Avoiding Bad Reviewing

If we accept that bad reviewing often occurs and want to fix it, the question is “how”?

Reviewing is done by paper writers just like yourself, so a good proxy for this question is asking “How can I be a better reviewer?” Here are a few things I’ve learned by trial (and error), as a paper writer, and as a reviewer.

  1. The secret ingredient is careful thought. There is no good substitution for a deep and careful understanding.
  2. Avoid reviewing papers that you feel competitive about. You almost certainly will be asked to review papers that feel competitive if you work on subjects of common interest. But, the feeling of competition can easily lead to bad judgement.
  3. If you feel biased for some other reason, then you should avoid reviewing. For example…
  4. Feeling angry or threatened by a paper is a form of bias. See above.
  5. Double blind yourself (avoid looking at the name even in a single-blind situation). The significant effect of a name you recognize is making you pay close attention to a paper. Since not paying enough attention is a standard failure mode of reviewers, a name you recognize is inevitably unfair to authors you do not recognize.
  6. Don’t review fast. For conferences there is a tendency to review papers right at the deadline. This tendency can easily result in misjudgements because you do not have the opportunity to really understand what a paper is saying.
  7. Don’t review too much. “Too much” is defined on a per-person basis. If you don’t have time to really understand the papers that you review, then you should say “no” to review requests.
  8. Overconfidence is the enemy of truth. If you are not confident about your review, you should not state that you are. Bad reviews are often overconfident reviews.
  9. Always try to make review comments nonpersonal and constructive, especially in a rejection.

Given the above, observations, a few suggestions for improved review organization can be derived.

  1. Double blind. A common argument against double blind reviewing is that it is often defeatable. This is correct and misses the point. The reason why double blind reviewing is helpful is that a typical reviewer who wants to review well is aided by the elimination of side information which should not effect the acceptance of a paper. (ICML and AAAI are double blind this year.) Another reason why double blind reviewing is “right”, is that it simply appears fairer. This makes it easier on average for authors to take rejections in a more constructive manner.
  2. Staggered deadlines.

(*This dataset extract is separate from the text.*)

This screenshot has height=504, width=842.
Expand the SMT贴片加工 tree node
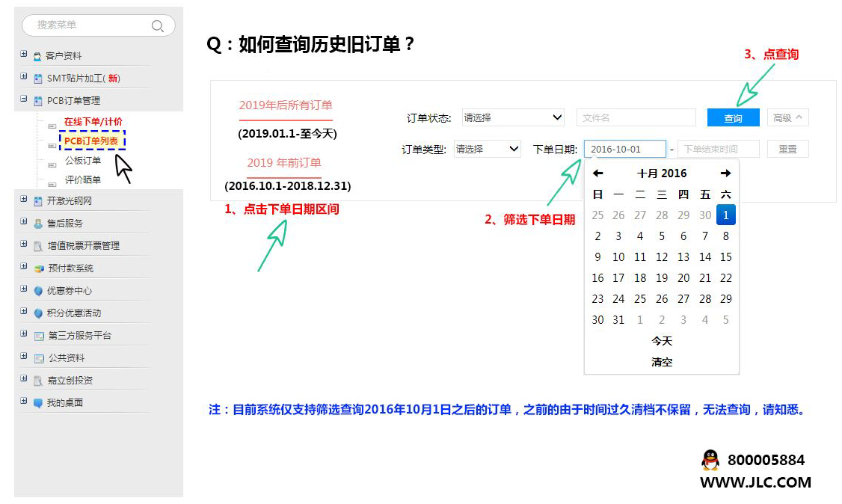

Many people can’t prioritize reviews well, so the prioritization defaults to deadline proximity. Consequently, instead of having many paper reviews due on one day, having them due at the rate of one-per-day (or an even slower rate) may be helpful. These should be real deadlines in the sense that “you get it in by this date or you are excluded from conversation and decision making about the paper”.
  3. Large PCs. There is a tendency to value (and romanticize) the great researcher. But a great researcher with many papers to review can only be a mediocre reviewer due to lack of available attention and time. Consequently, increasing the size of the PC may be helpful for small PC conferences.
  4. Communication channels. A typical issue in reviewing a paper is that some detail is unintentionally (and accidentally) unclear. In this case, being able to communicate with the authors is helpful. This communication can be easily setup to respect the double blind guarantee by routing through the conference site. This communication does not change the meaning of a reviewers job. ICML and AAAI are allowing author feedback. I mean something more spontaneous, but this is a step in that direction.
  5. Refusal. In many cases, it is not possible to tell that you have a conflict of interest in a paper until after seeing it. A mechanism for saying “I have a conflict of interest, please reassign the paper” should exist, and it’s use should be respected.
  6. Independence. Access to other reviews should not be available until after completing your own review. The point of having multiple reviews is reducing noise. Allowing early access to other reviews increases noise by decreasing independence amongst reviewers. Many conferences (but not all) follow this pattern.

If you have more ideas, please add them.